= Problem to solve =
Convert every line of the entries below into a Markdown table with the columns "Row" and "Text", where "Row" holds a sequential number and "Text" holds the line. Omit blank lines.

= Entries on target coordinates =

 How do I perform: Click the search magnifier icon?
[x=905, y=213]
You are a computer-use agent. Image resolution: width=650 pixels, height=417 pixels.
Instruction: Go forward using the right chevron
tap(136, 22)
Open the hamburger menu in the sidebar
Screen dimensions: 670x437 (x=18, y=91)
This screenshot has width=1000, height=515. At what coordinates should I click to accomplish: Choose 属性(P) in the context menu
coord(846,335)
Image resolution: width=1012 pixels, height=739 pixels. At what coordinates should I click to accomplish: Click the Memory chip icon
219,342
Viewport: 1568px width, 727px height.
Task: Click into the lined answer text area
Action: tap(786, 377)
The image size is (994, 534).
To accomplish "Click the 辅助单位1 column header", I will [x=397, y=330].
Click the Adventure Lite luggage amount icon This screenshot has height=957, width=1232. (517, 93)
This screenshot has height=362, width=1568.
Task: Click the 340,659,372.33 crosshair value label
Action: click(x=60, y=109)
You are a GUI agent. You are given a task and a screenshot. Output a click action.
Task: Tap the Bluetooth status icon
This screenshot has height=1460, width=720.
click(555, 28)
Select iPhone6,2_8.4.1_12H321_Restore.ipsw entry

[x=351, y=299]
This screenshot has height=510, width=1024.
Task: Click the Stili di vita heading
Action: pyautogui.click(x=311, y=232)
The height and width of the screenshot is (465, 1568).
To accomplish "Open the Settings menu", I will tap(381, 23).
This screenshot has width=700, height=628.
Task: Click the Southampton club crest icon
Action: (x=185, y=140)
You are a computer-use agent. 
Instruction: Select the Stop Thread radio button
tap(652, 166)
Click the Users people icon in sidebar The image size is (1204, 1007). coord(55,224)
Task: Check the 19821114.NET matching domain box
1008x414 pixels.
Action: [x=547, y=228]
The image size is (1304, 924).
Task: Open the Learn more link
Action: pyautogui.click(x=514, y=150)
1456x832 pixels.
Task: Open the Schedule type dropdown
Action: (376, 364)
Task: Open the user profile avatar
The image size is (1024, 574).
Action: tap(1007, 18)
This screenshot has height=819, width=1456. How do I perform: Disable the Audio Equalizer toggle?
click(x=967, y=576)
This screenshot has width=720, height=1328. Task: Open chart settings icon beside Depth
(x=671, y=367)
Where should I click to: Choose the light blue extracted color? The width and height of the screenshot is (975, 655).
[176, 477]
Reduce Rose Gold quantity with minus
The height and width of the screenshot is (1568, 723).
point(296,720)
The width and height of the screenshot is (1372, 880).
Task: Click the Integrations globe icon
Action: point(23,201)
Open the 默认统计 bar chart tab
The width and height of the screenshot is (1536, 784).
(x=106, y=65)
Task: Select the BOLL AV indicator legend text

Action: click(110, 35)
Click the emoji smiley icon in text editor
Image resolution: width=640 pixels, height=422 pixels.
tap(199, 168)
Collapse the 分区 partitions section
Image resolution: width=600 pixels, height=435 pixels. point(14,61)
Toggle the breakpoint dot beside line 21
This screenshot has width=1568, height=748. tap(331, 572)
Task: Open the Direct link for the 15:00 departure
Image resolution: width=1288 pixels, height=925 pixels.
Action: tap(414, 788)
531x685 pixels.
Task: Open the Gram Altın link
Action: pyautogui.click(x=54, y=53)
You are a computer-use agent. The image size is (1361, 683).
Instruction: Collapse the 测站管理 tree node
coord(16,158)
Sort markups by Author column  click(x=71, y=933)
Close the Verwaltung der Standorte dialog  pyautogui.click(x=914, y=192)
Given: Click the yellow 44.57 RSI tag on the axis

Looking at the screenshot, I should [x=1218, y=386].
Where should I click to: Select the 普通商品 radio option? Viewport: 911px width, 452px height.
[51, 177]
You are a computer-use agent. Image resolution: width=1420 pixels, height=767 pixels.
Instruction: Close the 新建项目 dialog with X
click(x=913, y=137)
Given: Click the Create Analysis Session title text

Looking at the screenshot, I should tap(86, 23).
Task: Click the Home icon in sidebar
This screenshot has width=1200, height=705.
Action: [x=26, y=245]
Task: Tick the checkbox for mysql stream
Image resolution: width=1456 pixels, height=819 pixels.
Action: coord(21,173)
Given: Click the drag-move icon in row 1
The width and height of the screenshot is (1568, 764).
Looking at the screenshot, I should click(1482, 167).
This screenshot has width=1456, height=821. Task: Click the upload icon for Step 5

= The reply =
| Row | Text |
|---|---|
| 1 |  How do I perform: Click the search magnifier icon? |
| 2 | [x=905, y=213] |
| 3 | You are a computer-use agent. Image resolution: width=650 pixels, height=417 pixels. |
| 4 | Instruction: Go forward using the right chevron |
| 5 | tap(136, 22) |
| 6 | Open the hamburger menu in the sidebar |
| 7 | Screen dimensions: 670x437 (x=18, y=91) |
| 8 | This screenshot has width=1000, height=515. At what coordinates should I click to accomplish: Choose 属性(P) in the context menu |
| 9 | coord(846,335) |
| 10 | Image resolution: width=1012 pixels, height=739 pixels. At what coordinates should I click to accomplish: Click the Memory chip icon |
| 11 | 219,342 |
| 12 | Viewport: 1568px width, 727px height. |
| 13 | Task: Click into the lined answer text area |
| 14 | Action: tap(786, 377) |
| 15 | The image size is (994, 534). |
| 16 | To accomplish "Click the 辅助单位1 column header", I will [x=397, y=330]. |
| 17 | Click the Adventure Lite luggage amount icon This screenshot has height=957, width=1232. (517, 93) |
| 18 | This screenshot has height=362, width=1568. |
| 19 | Task: Click the 340,659,372.33 crosshair value label |
| 20 | Action: click(x=60, y=109) |
| 21 | You are a GUI agent. You are given a task and a screenshot. Output a click action. |
| 22 | Task: Tap the Bluetooth status icon |
| 23 | This screenshot has height=1460, width=720. |
| 24 | click(555, 28) |
| 25 | Select iPhone6,2_8.4.1_12H321_Restore.ipsw entry |
| 26 | [x=351, y=299] |
| 27 | This screenshot has height=510, width=1024. |
| 28 | Task: Click the Stili di vita heading |
| 29 | Action: pyautogui.click(x=311, y=232) |
| 30 | The height and width of the screenshot is (465, 1568). |
| 31 | To accomplish "Open the Settings menu", I will tap(381, 23). |
| 32 | This screenshot has width=700, height=628. |
| 33 | Task: Click the Southampton club crest icon |
| 34 | Action: (x=185, y=140) |
| 35 | You are a computer-use agent.  |
| 36 | Instruction: Select the Stop Thread radio button |
| 37 | tap(652, 166) |
| 38 | Click the Users people icon in sidebar The image size is (1204, 1007). coord(55,224) |
| 39 | Task: Check the 19821114.NET matching domain box |
| 40 | 1008x414 pixels. |
| 41 | Action: [x=547, y=228] |
| 42 | The image size is (1304, 924). |
| 43 | Task: Open the Learn more link |
| 44 | Action: pyautogui.click(x=514, y=150) |
| 45 | 1456x832 pixels. |
| 46 | Task: Open the Schedule type dropdown |
| 47 | Action: (376, 364) |
| 48 | Task: Open the user profile avatar |
| 49 | The image size is (1024, 574). |
| 50 | Action: tap(1007, 18) |
| 51 | This screenshot has height=819, width=1456. How do I perform: Disable the Audio Equalizer toggle? |
| 52 | click(x=967, y=576) |
| 53 | This screenshot has width=720, height=1328. Task: Open chart settings icon beside Depth |
| 54 | (x=671, y=367) |
| 55 | Where should I click to: Choose the light blue extracted color? The width and height of the screenshot is (975, 655). |
| 56 | [176, 477] |
| 57 | Reduce Rose Gold quantity with minus |
| 58 | The height and width of the screenshot is (1568, 723). |
| 59 | point(296,720) |
| 60 | The width and height of the screenshot is (1372, 880). |
| 61 | Task: Click the Integrations globe icon |
| 62 | Action: point(23,201) |
| 63 | Open the 默认统计 bar chart tab |
| 64 | The width and height of the screenshot is (1536, 784). |
| 65 | (x=106, y=65) |
| 66 | Task: Select the BOLL AV indicator legend text |
| 67 | Action: click(110, 35) |
| 68 | Click the emoji smiley icon in text editor |
| 69 | Image resolution: width=640 pixels, height=422 pixels. |
| 70 | tap(199, 168) |
| 71 | Collapse the 分区 partitions section |
| 72 | Image resolution: width=600 pixels, height=435 pixels. point(14,61) |
| 73 | Toggle the breakpoint dot beside line 21 |
| 74 | This screenshot has width=1568, height=748. tap(331, 572) |
| 75 | Task: Open the Direct link for the 15:00 departure |
| 76 | Image resolution: width=1288 pixels, height=925 pixels. |
| 77 | Action: tap(414, 788) |
| 78 | 531x685 pixels. |
| 79 | Task: Open the Gram Altın link |
| 80 | Action: pyautogui.click(x=54, y=53) |
| 81 | You are a computer-use agent. The image size is (1361, 683). |
| 82 | Instruction: Collapse the 测站管理 tree node |
| 83 | coord(16,158) |
| 84 | Sort markups by Author column  click(x=71, y=933) |
| 85 | Close the Verwaltung der Standorte dialog  pyautogui.click(x=914, y=192) |
| 86 | Given: Click the yellow 44.57 RSI tag on the axis |
| 87 | Looking at the screenshot, I should [x=1218, y=386]. |
| 88 | Where should I click to: Select the 普通商品 radio option? Viewport: 911px width, 452px height. |
| 89 | [51, 177] |
| 90 | You are a computer-use agent. Image resolution: width=1420 pixels, height=767 pixels. |
| 91 | Instruction: Close the 新建项目 dialog with X |
| 92 | click(x=913, y=137) |
| 93 | Given: Click the Create Analysis Session title text |
| 94 | Looking at the screenshot, I should tap(86, 23). |
| 95 | Task: Click the Home icon in sidebar |
| 96 | This screenshot has width=1200, height=705. |
| 97 | Action: [x=26, y=245] |
| 98 | Task: Tick the checkbox for mysql stream |
| 99 | Image resolution: width=1456 pixels, height=819 pixels. |
| 100 | Action: coord(21,173) |
| 101 | Given: Click the drag-move icon in row 1 |
| 102 | The width and height of the screenshot is (1568, 764). |
| 103 | Looking at the screenshot, I should click(1482, 167). |
| 104 | This screenshot has width=1456, height=821. Task: Click the upload icon for Step 5 |